All lines from the one containing "Click the Houlo logo in the title bar" through the last line below must be duplicated exactly, with nothing outside that span.
# # # #
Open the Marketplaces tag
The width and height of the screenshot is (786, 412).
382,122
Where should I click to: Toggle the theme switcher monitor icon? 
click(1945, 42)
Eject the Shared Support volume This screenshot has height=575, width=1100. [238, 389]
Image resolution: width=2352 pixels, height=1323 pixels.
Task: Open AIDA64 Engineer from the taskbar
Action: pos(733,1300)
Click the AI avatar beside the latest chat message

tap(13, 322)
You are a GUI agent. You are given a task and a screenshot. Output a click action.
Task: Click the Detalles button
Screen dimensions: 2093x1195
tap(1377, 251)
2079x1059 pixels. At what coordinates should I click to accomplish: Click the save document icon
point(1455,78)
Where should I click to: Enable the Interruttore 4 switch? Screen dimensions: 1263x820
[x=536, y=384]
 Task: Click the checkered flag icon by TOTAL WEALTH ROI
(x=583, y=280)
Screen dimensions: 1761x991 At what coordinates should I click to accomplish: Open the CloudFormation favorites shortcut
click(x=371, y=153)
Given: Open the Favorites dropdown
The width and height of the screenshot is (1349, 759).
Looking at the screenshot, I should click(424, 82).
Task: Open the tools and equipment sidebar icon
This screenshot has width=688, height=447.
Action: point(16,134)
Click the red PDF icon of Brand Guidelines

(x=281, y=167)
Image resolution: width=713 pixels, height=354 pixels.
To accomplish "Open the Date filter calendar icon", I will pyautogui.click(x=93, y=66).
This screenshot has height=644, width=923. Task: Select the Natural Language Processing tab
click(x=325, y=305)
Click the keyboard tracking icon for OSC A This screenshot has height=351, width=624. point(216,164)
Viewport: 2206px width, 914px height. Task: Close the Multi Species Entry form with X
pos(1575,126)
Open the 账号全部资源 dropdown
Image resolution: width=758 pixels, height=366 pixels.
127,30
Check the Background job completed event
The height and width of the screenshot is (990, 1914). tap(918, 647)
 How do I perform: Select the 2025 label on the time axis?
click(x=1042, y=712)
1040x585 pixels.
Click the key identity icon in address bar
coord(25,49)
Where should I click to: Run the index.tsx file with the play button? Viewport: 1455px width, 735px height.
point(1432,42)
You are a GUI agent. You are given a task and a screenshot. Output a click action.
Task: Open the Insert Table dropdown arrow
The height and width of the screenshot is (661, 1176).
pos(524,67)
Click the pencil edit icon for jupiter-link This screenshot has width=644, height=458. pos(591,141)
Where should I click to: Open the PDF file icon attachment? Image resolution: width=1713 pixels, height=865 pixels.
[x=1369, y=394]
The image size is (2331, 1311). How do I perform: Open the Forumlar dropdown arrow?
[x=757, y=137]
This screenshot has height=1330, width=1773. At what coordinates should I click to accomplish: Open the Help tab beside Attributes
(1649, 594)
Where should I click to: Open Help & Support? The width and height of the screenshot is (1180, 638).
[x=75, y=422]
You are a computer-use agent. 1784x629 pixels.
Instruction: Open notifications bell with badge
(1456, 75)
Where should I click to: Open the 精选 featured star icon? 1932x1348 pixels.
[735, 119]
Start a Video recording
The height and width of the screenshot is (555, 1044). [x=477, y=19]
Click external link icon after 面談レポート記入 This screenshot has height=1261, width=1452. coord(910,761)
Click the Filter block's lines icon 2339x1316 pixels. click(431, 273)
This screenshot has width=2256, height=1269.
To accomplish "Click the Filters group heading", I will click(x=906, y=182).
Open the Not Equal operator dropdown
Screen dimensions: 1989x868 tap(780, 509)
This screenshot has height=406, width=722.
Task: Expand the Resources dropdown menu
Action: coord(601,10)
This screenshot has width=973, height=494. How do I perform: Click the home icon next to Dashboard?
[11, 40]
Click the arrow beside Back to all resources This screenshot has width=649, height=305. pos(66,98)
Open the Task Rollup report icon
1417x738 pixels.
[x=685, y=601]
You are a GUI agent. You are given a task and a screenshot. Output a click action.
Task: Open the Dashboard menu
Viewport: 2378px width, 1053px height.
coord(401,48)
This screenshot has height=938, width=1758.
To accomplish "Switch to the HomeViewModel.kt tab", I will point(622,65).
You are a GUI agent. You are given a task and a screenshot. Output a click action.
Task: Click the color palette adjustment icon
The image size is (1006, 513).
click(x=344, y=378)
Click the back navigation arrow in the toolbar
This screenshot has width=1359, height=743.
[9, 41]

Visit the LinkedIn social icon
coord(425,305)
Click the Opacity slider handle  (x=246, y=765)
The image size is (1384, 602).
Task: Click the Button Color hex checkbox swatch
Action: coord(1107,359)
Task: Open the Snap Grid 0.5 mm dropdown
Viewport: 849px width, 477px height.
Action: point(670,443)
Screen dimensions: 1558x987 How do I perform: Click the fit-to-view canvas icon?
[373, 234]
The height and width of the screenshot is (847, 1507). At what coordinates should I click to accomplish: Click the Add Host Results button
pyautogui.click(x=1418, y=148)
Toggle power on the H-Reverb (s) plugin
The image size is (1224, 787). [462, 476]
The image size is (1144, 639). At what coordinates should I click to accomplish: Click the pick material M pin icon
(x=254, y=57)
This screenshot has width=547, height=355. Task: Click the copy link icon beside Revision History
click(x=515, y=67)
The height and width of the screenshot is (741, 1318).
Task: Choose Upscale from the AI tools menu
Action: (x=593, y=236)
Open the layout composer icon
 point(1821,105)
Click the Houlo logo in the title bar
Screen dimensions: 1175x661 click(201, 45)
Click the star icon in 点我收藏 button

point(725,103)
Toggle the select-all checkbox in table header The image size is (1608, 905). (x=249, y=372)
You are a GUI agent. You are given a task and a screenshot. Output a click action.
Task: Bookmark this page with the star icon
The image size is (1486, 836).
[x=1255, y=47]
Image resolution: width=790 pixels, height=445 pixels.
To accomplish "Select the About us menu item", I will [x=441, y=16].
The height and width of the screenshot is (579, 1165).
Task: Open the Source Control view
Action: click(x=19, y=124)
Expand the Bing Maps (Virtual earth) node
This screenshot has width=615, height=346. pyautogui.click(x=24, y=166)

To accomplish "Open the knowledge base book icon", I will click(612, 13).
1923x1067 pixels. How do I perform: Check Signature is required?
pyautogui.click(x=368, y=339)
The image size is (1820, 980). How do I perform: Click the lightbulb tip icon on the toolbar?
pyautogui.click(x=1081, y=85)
# # # #
Solution for this exercise:
Click the Houlo logo in the title bar
Screen dimensions: 1175x661 click(201, 45)
Click the star icon in 点我收藏 button

point(725,103)
Toggle the select-all checkbox in table header The image size is (1608, 905). (x=249, y=372)
You are a GUI agent. You are given a task and a screenshot. Output a click action.
Task: Bookmark this page with the star icon
The image size is (1486, 836).
[x=1255, y=47]
Image resolution: width=790 pixels, height=445 pixels.
To accomplish "Select the About us menu item", I will [x=441, y=16].
The height and width of the screenshot is (579, 1165).
Task: Open the Source Control view
Action: click(x=19, y=124)
Expand the Bing Maps (Virtual earth) node
This screenshot has width=615, height=346. pyautogui.click(x=24, y=166)

To accomplish "Open the knowledge base book icon", I will click(612, 13).
1923x1067 pixels. How do I perform: Check Signature is required?
pyautogui.click(x=368, y=339)
The image size is (1820, 980). How do I perform: Click the lightbulb tip icon on the toolbar?
pyautogui.click(x=1081, y=85)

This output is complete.